O resultado do último jogo não foi somente negativo para a grande massa corintiana. Para a diretoria e para o clube foi catastrófica em termos financeiros. Mas, olhando por outro ângulo, o revés não foi de todo mal. A diretoria caiu na real, viu que o Corinthians tem um bom time, mas não um Timão. Com tudo o que aconteceu, com o temor de fracassar também na obstinada Libertadores, Edu Gaspar e Duílio Monteiro aceleraram a busca por reforços de peso (não no peso do Adriano Imperador), mas, principalmente para a vaga deixada por ele.
E se o assunto é libertadores o que falar de ruim de um time com quase 80% de aproveitamento, em seis jogos quatro vitórias e dois empates?

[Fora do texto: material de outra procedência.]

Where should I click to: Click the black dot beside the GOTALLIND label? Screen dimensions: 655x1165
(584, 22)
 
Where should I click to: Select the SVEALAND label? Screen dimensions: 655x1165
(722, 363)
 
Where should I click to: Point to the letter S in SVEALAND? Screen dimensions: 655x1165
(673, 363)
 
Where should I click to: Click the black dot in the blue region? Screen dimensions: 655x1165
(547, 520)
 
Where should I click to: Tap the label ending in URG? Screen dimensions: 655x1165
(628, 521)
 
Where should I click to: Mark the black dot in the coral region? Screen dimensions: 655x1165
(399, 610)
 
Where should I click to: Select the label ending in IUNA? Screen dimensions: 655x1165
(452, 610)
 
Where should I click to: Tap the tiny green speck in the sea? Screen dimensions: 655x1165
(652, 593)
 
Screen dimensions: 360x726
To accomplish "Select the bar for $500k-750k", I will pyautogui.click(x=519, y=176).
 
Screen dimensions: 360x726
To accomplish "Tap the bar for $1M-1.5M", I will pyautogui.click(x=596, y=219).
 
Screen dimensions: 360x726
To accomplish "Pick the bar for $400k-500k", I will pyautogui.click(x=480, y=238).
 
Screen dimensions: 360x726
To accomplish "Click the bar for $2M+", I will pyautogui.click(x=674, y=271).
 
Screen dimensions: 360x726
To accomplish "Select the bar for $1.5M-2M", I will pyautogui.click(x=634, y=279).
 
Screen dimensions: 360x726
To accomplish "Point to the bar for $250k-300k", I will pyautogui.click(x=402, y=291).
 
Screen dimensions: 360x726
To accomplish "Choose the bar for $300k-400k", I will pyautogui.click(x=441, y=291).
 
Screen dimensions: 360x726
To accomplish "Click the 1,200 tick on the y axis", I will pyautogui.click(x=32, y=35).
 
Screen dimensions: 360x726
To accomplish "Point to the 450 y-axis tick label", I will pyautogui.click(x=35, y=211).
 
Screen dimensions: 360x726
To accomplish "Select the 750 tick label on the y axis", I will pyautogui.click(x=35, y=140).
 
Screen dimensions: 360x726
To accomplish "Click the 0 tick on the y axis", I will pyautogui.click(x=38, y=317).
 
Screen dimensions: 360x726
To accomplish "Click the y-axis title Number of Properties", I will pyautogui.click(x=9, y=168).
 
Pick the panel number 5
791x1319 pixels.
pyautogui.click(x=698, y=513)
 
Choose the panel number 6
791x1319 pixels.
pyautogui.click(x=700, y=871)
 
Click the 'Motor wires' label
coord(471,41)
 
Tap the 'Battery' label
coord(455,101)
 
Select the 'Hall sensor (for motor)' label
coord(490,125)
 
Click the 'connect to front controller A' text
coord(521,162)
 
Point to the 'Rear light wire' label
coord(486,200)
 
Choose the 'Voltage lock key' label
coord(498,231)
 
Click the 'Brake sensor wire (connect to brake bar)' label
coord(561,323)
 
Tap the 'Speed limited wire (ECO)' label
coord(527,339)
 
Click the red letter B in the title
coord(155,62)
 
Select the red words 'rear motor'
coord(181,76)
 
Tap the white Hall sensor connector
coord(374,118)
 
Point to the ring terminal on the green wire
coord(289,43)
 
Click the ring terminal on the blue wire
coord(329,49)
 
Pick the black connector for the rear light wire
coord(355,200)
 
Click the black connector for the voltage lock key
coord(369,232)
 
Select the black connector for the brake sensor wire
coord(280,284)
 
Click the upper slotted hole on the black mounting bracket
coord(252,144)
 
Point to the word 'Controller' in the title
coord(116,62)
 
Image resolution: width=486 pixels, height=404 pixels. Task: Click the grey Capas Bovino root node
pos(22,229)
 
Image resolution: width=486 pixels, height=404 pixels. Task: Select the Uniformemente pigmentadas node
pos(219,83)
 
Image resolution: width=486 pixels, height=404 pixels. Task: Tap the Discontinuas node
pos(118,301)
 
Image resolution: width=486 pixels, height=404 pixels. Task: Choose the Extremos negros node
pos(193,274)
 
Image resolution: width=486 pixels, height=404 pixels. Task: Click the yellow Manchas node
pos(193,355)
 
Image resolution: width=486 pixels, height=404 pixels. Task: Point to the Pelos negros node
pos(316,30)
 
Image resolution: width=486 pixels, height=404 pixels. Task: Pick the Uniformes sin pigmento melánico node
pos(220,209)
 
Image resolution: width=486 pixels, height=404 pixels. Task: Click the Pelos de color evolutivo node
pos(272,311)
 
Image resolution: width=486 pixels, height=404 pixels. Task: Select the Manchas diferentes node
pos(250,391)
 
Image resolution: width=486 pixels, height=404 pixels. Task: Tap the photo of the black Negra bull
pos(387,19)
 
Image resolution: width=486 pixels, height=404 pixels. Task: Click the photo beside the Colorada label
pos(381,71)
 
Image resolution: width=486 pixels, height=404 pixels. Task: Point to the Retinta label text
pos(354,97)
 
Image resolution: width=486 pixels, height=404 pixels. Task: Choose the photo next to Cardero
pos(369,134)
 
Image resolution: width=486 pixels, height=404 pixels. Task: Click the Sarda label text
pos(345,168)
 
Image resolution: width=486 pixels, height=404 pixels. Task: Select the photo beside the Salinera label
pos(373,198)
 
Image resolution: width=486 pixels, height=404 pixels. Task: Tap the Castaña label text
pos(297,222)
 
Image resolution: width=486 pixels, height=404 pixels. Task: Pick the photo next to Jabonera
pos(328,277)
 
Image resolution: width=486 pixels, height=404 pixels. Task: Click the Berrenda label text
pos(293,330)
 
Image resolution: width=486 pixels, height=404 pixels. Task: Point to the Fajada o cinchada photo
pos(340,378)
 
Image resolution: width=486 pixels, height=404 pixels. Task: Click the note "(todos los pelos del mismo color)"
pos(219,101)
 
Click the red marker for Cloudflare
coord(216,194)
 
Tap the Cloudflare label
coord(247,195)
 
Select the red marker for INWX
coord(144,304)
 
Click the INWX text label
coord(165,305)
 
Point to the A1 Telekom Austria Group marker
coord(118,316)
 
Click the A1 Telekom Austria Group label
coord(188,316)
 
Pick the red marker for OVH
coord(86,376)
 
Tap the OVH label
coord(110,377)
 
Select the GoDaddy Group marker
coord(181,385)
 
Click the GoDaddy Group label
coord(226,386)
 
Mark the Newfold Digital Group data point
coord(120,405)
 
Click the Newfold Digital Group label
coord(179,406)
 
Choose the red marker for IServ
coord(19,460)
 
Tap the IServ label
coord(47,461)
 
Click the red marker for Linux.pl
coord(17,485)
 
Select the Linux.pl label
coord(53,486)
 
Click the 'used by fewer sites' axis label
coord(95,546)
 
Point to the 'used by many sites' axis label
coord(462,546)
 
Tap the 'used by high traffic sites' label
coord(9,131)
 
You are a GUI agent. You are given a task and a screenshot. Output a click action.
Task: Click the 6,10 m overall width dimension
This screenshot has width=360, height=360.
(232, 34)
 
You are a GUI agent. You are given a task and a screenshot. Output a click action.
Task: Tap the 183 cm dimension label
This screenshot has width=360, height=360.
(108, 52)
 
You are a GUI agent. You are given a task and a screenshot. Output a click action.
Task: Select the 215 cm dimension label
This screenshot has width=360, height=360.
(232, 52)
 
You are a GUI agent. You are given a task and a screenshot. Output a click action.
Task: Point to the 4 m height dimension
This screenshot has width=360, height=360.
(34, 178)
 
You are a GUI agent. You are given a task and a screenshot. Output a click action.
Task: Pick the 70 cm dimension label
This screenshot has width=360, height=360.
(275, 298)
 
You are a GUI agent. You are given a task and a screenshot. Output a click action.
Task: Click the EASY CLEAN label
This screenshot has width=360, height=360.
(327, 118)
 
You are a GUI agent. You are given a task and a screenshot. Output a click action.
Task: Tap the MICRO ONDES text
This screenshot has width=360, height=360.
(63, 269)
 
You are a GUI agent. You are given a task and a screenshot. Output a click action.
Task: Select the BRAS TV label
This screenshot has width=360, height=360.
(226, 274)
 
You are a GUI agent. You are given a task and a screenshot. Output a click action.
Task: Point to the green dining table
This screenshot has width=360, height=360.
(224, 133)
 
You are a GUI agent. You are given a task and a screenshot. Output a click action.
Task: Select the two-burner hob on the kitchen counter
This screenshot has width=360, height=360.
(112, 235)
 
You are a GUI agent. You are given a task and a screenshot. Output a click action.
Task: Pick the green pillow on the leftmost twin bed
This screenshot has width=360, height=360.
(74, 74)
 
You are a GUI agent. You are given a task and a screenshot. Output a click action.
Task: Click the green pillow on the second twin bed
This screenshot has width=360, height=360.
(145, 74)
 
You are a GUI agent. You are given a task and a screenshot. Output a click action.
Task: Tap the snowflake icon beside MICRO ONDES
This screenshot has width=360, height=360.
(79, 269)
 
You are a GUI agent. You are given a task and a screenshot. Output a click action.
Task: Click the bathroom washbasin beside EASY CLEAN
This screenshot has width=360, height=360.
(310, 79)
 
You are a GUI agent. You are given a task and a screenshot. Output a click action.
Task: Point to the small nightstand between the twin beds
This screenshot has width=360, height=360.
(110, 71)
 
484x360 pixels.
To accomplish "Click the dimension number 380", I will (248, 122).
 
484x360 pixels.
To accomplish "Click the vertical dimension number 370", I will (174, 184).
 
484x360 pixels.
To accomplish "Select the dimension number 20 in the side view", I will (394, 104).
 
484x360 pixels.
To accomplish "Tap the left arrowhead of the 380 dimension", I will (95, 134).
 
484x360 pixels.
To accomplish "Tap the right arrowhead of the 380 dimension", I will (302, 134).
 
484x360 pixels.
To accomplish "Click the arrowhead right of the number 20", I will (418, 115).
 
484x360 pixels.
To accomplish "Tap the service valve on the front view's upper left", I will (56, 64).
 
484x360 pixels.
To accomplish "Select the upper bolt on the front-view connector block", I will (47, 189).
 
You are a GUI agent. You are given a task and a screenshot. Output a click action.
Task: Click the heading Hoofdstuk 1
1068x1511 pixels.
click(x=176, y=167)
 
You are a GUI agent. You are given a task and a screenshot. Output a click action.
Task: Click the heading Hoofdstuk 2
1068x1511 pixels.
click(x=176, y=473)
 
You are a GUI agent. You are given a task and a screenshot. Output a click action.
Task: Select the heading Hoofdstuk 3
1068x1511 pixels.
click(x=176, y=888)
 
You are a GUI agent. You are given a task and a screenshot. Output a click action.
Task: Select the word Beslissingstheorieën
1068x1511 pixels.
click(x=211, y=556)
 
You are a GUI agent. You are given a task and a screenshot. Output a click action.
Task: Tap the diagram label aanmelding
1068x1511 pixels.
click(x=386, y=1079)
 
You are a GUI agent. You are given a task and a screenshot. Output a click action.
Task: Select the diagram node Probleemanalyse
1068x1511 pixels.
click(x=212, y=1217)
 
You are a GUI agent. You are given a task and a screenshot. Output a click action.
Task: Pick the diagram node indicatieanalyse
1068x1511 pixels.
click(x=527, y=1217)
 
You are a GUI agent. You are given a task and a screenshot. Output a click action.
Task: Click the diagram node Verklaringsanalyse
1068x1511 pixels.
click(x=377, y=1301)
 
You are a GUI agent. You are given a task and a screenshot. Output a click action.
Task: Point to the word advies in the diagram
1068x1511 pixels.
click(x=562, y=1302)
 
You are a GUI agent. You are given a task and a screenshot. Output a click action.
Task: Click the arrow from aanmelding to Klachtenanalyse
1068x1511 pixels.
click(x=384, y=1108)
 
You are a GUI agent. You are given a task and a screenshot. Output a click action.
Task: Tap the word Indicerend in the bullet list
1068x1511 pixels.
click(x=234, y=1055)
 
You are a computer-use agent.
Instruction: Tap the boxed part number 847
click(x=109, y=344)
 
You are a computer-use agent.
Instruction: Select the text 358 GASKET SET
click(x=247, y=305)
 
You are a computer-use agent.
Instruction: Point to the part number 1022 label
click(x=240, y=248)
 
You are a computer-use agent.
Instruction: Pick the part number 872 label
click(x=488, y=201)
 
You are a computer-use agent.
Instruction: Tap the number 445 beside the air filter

E além do mais, vindo de uma sonora goleada de seis a zero? Durante conversas com amigos eu comentei, “O placar me agradou já o desempenho da equipe não. Ganhou de quem? Tachira? É pouco futebol para quem deseja ser campeão da América”, disse e fui contrariado. Bastou uma derrota para que estas mesmas pessoas dissessem que o time precisava melhorar.
Júlio Cesar é um grande goleiro, falha como qualquer outro ser humano pode falhar, é a cara do Corinthians e por isso merece respeito. Quem o chamou de pipoqueiro não lembra de um certo jogo contra o Botafogo em que teve uma luxação no dedo. É claro que lembram, pois os poucos dias que ele ficou de fora (teve uma recuperação em tempo espetacular) pareceram para a torcida uma eternidade. O torcedor corintiano rezava para que o dedo do hoje Imprestável Julio Cesar sarasse como num toque de mágica.
Memórias curtas a parte, dizem que quem atua no gol é chamado de louco, dizem ainda que para jogar no Corinthians deve-se honrar a camisa, dizem também que ninguém vira corintiano e sim nasce corintiano. Diante de tudo isso tenho convicção em afirmar que se tem um nome que se dá ao "louco corintiano que honra a camisa", esse nome é Julio Cesar.